David Kirkpatrick (Fortune) writes that “as Wi-Fi grows to envelop cities, ‘Voice over Hot Spots’ could replace cell servicesand their profits.”
Scott Rafer, chairman of WiFinder, also consults extensively with wired and wireless telcos, especially in Europe. His most striking view: what he calls “Voice over Hot Spot” could eventually suck most of the profits out of the cell phone industry. He reconfirmed my own impression that the combination of Voice over Internet Protocol (VoIP) with Wi-Fi hot spot technology is likely to be transformative.
To travel down the Rafer trail you have to rid yourself of the notion that offering hot spots will be, in general, a terrific business. “Think of Wi-Fi like air conditioning,” he says. “You don’t make money off it, but it seems to be most everywhere.” That’s the world we’re headed for, he believes.

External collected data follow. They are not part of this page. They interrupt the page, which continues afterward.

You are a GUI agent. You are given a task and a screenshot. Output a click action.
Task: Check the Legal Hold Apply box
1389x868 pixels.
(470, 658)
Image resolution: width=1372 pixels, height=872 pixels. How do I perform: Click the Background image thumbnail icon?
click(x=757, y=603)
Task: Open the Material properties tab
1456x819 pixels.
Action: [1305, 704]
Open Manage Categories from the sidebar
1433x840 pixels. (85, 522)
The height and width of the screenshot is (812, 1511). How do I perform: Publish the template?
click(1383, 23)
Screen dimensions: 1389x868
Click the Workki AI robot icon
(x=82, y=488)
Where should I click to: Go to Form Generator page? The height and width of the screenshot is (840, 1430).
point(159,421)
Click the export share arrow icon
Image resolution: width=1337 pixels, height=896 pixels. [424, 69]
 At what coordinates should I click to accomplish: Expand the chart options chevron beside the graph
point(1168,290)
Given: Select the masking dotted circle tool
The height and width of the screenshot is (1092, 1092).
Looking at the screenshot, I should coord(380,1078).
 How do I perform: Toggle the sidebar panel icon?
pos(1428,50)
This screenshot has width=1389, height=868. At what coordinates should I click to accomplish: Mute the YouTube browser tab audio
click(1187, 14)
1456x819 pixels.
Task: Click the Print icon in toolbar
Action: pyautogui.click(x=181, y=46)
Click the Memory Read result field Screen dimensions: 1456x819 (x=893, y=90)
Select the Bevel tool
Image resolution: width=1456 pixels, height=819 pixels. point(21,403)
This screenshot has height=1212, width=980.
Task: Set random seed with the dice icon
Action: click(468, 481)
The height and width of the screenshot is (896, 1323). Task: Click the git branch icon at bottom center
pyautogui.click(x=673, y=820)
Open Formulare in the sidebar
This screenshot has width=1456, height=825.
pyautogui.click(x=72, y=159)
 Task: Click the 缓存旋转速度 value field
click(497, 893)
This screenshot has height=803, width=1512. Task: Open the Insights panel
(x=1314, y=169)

“This is a pure Clayton Christensen moment,” Rafer says. “It’s classic ‘Innovator’s Dilemma’ stuff. VoIP from hot spots works very well. This is the problem for the carriers. And it’s worst for them in Europe, because of a practice there called ‘calling party pays.’ Receivers of wireless calls don’t pay. So if you’ve got a Wi-Fi phone, you’ve got free inbound ubiquity. Then if you just walk to a Wi-Fi hot spot to make all your expensive long-distance outbound calls, you’ve hit the carriers where margins are now highest.” Rafer doesn’t think Wi-Fi will end up taking a huge volume of wireless callsat least not anytime soon, but it will nonetheless hurt the existing businesses. “It’s just another mediocre Internet technology that is disrupting the pricing power of more complete, but proprietary, technologies,” he writes in a follow-up e-mail.
Down the road, he sees a convergence of instant messaging and Internet voice calling: “I will go to my directory and hit ‘David Kirkpatrick,’ and it will ask, ‘Is this a real-time voice call or are you just trying to send a message?’ And the software will check not only if you’re available but if you’re available to me.”